== WORK TO DO ==
Pick out every line of the records that contains the string "width" and copy each one. Case counts.

== MATERIALS PROVIDED ==

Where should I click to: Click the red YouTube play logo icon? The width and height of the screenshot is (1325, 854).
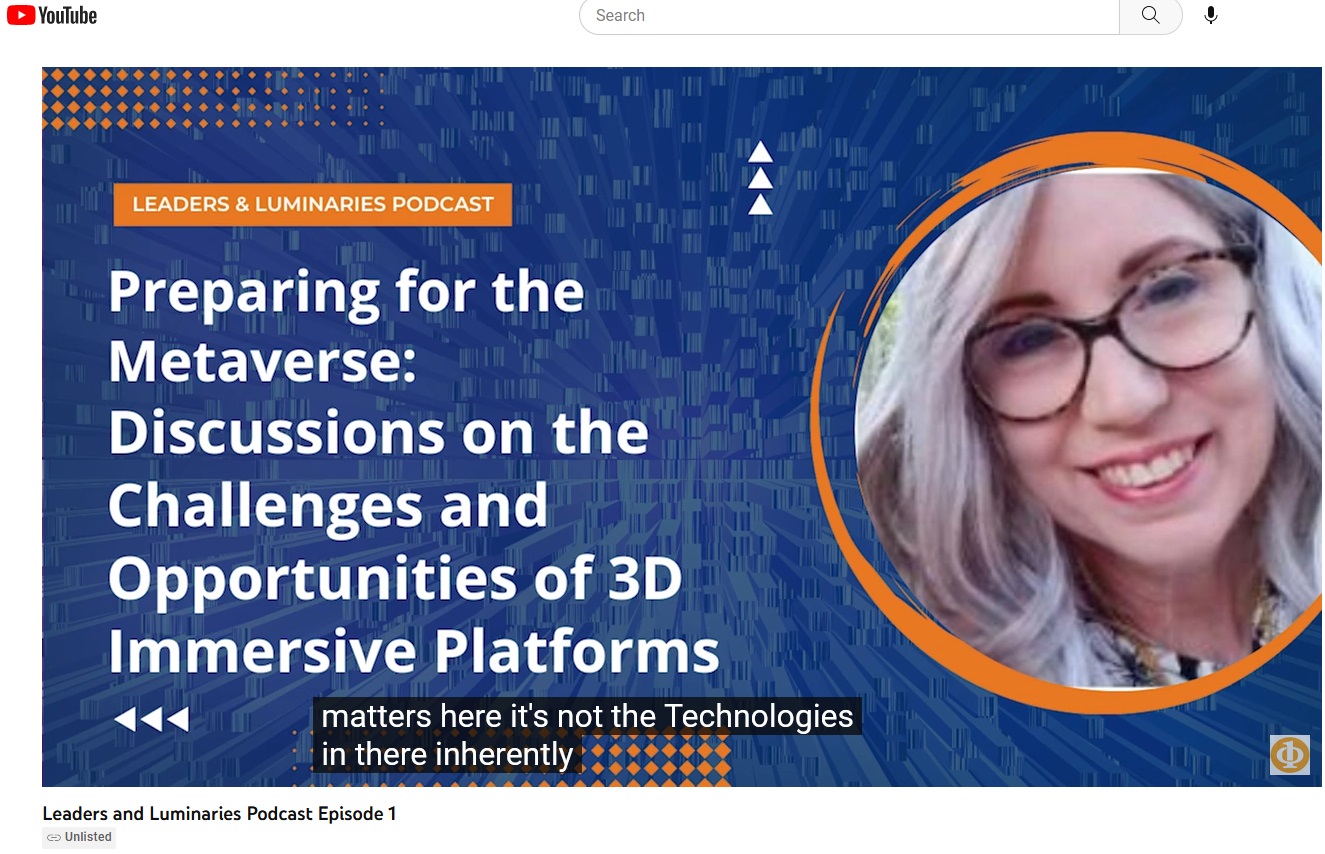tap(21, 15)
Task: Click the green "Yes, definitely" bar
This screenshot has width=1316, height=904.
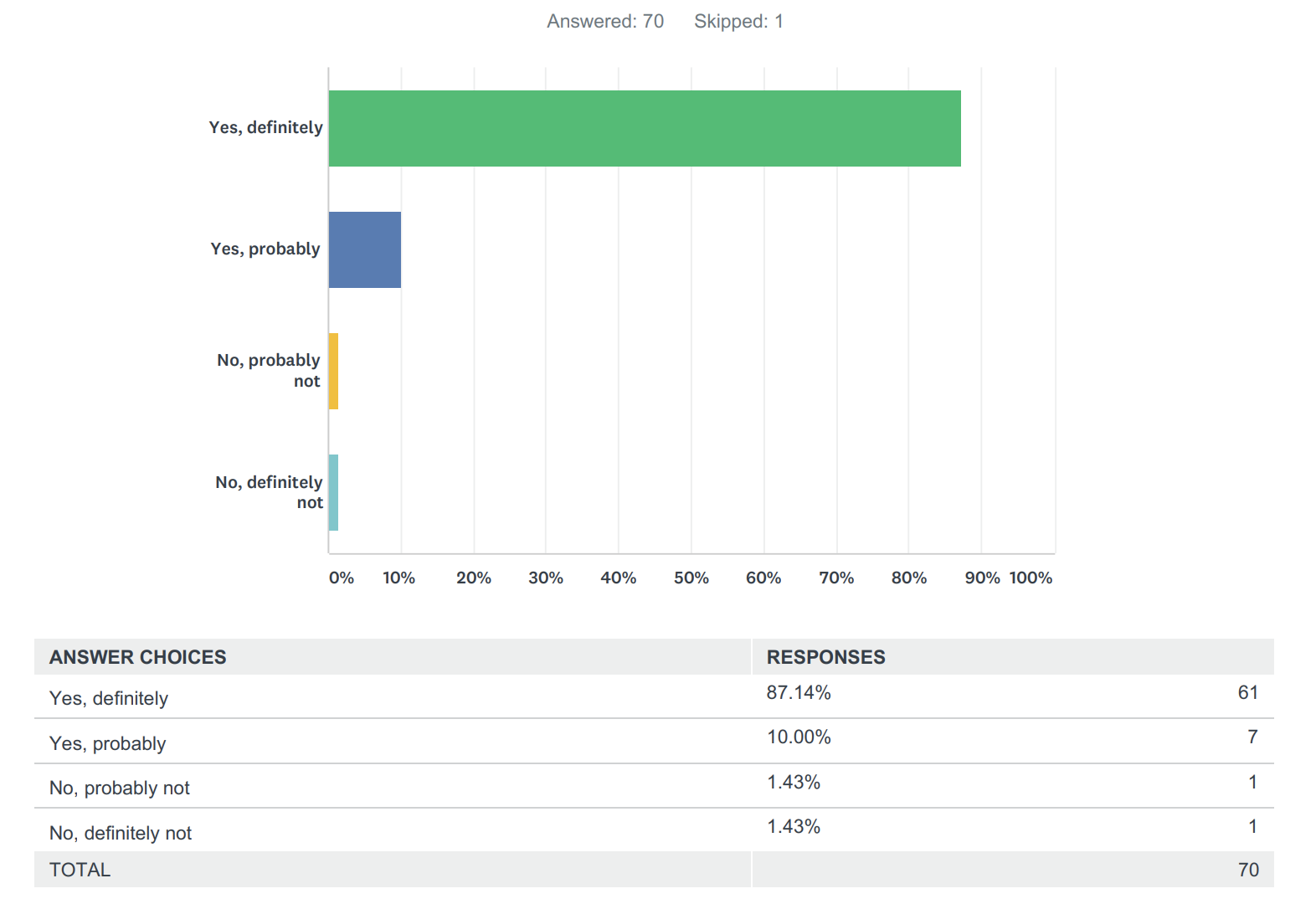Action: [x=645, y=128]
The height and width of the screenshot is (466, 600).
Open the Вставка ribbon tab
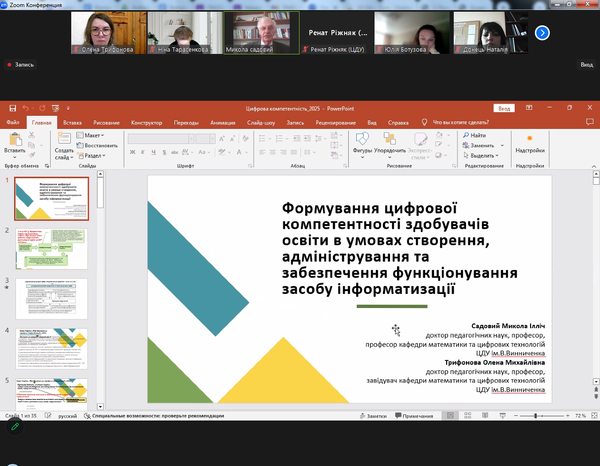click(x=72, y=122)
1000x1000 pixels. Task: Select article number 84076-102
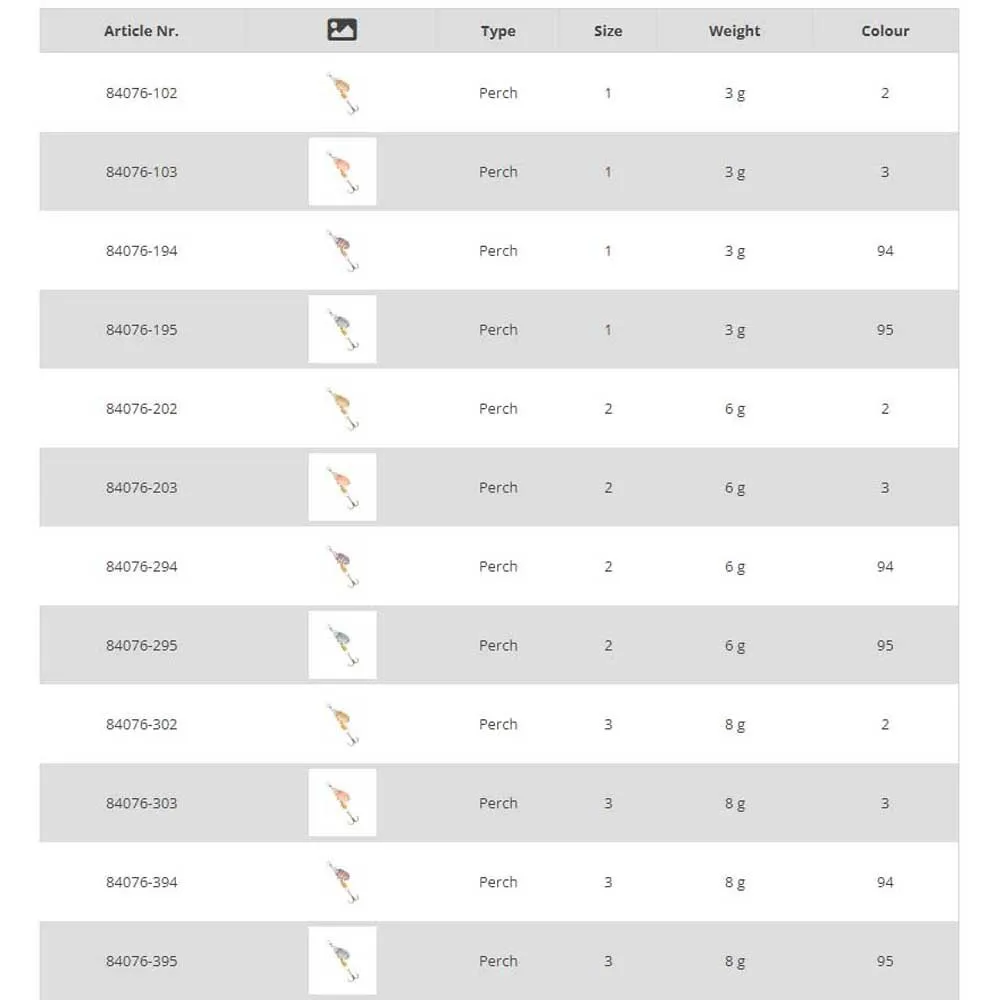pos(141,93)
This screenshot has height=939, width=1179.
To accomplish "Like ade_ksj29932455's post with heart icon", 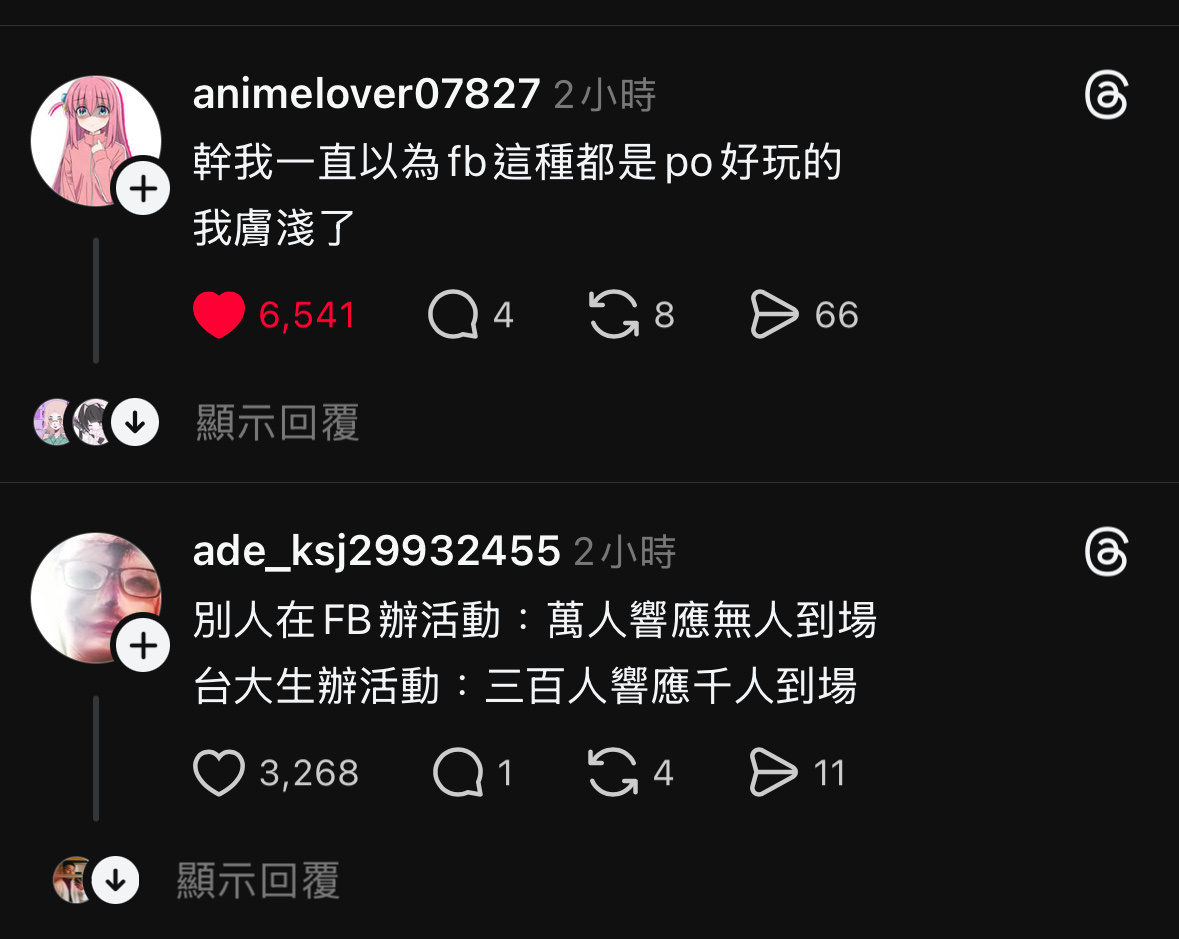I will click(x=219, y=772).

== OUTPUT FOR THIS EXERCISE ==
Where should I click to: Click the red YouTube play logo icon? The width and height of the screenshot is (1325, 854).
This screenshot has width=1316, height=904.
The height and width of the screenshot is (466, 600).
This screenshot has height=939, width=1179.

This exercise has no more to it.